Updated every Monday, one selected e-mail will be posted and answered here each week. With many years of experience in the film and television business, I look forward to providing answers to your questions (often with a humorous eye) about screenwriting or the entertainment industry in general.  Please send your e-mailed questions to: Script Advisor.  You may also wish to visit our Screenwriting Help E-Mails - The Archives.

This week's question: 

I know you look at a lot of scripts.  What is the one thing that will kill a screenwriter's chance of selling a script?

Shemar


This week's answer: 

"One Thing-king"

Well, one thing would be for the screenwriter not to put his or her name on the title page.  It would be hard to contact him or her to tell him or her that a producer is interested in buying the script (from him or her).

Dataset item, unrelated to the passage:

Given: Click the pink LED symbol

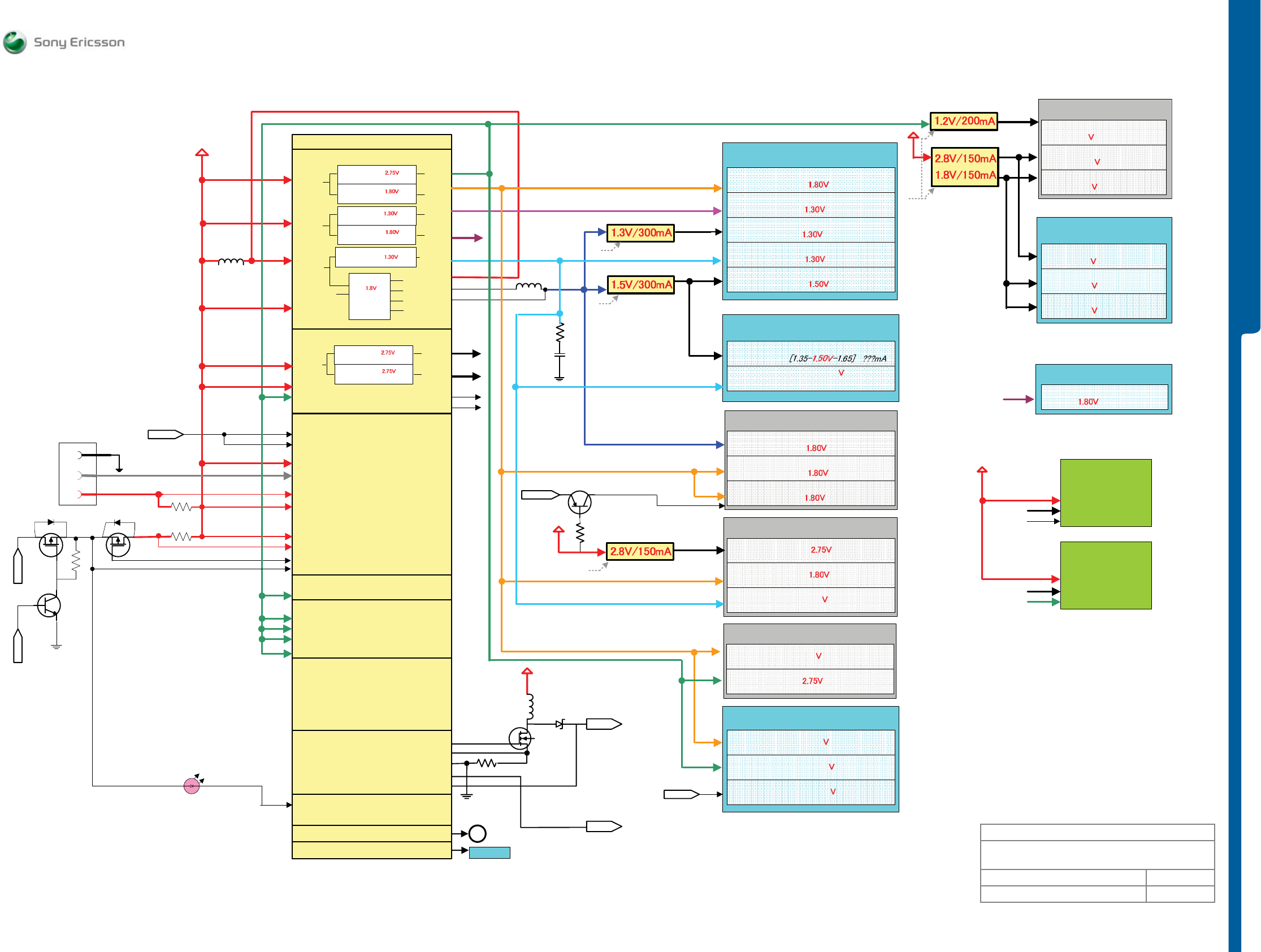Looking at the screenshot, I should [192, 786].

Assuming you're referring to what one thing in a screenplay would prompt me to not consider it as a viable one, I'd have to say that there's always more than one thing about a script that can send it not to the "consider pile."  So many story elements have to be taken into consideration:  structure, storyline, character development, tone, pace, etc.  But one major "thing" is if the dialogue is stilted, awkward, and generally not pleasant to the ear (or mental ear -- whatever that is.  I guess that's an ear that really doesn't hear, but one one imagines hears.  And that last sentence is a perfect example of "stilted" -- and even worse than that.).  Another "thing," and this is a "thing" that many neophyte writers (no, I'm not talking about writers who come from the planet, Neophyte), is the mistake writers make when they describe action without showing how characters, especially the protagonist, react emotionally.  Also, another "thing" that exposes amateurish writing is a lack of skill in blending narration with dialogue.  Another "thing" is the problem of scenes not being sufficiently enthralling, often lacking conflict, tension, and nuance.  One more "thing" that a weak screenplay will often display is a lack of cinematic sequencing, stringing sentences together that create the illusion for the reader that he is feeling as though he is, in a sense, watching a movie (a mental movie.  One that can be heard with mental ears and watched with mental eyes.)

Now all we all need is mental free movie tickets.